When on a fateful night in August, 1914 the Viscount Grey prophesied that the lamps of Europe were going out and that "we shall not see them lit again in our life time," his prophetic eye did not envisage London yesterday. It's streets tricked in colors of red, white, blue and gold; its buildings flooded with many colored lights; Westminster Abbey, described in one account as "a poem in old ivory," and Buckingham Palace a "stately miracle in white"--in such dress London toasted King George's silver jubilee so proudly as to make one feel there had never been a war nor was one in the making.

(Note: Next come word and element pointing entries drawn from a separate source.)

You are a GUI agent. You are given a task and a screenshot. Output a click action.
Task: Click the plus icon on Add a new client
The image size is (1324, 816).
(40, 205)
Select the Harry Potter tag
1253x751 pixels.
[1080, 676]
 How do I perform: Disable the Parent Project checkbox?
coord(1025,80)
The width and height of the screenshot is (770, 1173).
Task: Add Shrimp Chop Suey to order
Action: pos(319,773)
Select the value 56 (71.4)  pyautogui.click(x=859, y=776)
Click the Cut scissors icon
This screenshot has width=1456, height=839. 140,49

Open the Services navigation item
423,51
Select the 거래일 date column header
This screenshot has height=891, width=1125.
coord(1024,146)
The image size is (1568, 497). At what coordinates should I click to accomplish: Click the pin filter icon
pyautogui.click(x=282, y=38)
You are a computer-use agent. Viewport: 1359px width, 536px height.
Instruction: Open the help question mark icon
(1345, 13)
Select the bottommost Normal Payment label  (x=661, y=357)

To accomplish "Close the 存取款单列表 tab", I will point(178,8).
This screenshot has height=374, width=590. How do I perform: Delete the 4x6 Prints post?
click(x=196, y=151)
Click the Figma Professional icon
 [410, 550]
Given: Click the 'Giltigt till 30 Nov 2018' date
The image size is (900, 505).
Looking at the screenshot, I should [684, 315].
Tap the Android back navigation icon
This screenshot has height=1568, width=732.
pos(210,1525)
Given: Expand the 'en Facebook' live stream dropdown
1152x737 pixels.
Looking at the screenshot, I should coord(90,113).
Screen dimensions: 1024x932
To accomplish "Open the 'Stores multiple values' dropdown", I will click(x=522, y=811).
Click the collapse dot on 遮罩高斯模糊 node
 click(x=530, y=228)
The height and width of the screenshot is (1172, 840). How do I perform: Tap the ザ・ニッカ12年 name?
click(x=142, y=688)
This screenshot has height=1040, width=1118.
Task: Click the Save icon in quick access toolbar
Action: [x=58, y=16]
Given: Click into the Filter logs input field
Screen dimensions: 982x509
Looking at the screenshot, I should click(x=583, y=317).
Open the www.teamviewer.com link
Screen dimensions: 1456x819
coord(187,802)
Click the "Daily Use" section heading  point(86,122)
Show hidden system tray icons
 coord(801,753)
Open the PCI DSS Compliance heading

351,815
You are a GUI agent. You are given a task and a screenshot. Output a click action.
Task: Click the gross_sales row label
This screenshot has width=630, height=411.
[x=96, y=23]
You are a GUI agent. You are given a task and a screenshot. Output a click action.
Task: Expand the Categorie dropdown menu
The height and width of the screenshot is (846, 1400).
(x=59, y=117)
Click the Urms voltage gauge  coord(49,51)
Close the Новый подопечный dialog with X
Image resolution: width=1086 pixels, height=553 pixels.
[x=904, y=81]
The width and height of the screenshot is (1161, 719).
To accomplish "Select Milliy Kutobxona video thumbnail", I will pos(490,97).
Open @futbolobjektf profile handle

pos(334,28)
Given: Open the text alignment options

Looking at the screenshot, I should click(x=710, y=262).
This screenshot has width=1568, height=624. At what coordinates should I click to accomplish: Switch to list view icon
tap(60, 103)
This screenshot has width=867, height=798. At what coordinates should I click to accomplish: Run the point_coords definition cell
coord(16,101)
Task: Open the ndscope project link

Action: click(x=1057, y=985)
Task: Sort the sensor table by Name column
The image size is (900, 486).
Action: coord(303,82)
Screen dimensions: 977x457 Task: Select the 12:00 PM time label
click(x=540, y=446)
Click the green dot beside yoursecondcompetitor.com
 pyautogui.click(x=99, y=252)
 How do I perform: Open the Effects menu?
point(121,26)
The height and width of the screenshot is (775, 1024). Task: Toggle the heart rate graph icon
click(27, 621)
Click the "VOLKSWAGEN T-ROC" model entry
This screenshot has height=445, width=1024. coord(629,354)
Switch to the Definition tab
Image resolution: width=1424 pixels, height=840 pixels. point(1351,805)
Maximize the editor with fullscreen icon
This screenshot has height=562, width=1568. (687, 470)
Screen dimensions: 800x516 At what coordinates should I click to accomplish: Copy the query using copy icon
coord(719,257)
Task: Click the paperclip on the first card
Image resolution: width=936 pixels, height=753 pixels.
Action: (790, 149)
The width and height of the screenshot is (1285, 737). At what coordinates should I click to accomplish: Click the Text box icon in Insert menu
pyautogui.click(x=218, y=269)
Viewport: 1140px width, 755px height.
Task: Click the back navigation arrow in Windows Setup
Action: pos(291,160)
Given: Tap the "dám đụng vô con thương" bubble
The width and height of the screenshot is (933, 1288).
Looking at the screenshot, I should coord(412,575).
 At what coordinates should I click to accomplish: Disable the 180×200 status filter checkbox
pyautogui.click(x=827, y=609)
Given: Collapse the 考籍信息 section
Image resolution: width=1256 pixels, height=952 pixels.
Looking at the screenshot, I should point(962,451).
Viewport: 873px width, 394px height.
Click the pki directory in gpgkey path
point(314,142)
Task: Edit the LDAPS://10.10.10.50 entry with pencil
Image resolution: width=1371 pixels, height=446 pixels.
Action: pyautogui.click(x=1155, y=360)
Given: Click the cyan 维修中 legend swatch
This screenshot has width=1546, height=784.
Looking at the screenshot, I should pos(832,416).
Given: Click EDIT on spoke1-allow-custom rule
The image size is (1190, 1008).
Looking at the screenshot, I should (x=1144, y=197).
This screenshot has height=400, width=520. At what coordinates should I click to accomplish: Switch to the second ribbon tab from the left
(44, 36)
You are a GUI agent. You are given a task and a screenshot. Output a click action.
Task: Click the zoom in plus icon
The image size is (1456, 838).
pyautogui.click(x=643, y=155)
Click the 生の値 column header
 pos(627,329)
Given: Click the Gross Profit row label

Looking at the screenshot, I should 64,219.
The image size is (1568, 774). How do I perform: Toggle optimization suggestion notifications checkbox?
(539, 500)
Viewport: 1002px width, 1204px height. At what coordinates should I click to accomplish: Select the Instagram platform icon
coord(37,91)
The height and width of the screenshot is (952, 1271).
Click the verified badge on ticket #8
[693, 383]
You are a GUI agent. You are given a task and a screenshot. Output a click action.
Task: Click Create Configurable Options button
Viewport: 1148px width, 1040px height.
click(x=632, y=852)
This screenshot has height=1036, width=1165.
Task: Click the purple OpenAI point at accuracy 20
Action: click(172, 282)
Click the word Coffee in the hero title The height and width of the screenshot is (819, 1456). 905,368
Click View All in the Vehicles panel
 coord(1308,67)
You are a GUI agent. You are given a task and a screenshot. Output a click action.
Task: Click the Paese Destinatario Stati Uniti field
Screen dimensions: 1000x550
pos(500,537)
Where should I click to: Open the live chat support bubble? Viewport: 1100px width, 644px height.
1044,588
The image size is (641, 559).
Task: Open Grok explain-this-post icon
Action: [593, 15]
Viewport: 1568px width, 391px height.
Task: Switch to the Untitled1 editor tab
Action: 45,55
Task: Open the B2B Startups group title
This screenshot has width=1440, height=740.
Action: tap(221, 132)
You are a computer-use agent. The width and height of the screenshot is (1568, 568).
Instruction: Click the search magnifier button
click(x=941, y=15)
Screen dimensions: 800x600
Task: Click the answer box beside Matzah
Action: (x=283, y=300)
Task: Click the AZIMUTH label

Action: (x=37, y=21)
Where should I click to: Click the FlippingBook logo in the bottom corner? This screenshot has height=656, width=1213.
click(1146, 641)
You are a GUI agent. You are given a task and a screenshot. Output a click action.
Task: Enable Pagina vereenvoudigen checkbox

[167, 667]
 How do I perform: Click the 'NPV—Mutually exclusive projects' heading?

In the quarter century since George V began his reign many sweeping changes have taken place in the Empire. The powers of the House of Lords have been reduced; the status of the dominions has been redefined; her economic policy has been revised; changes have taken place in Parliament--but however threatening the adjustments have been the vast Empire remains fundamentally unchanged. King George, if not supreme in constitutional power, at least reigns supreme in the affections of his people. It is this loyalty to the Monarchy which has enabled England to enact novel negislation and still adhere to the stability of customs.
Yet, as many have pointed out, how long the lights of England will remain bright, largely depends on the situation in Europe proper. The growing recognition of connexions with a perilously unstable continent has caused many misgivings as to the future of Britain and of the world. It is perhaps this ominous clued which in some quarters dampened the rejoicing at the jubilee. But, as one observer put it, Londoners are so used to dark clouds that yesterday only a real cannon ball from across the channel could have disturbed their King's celebration.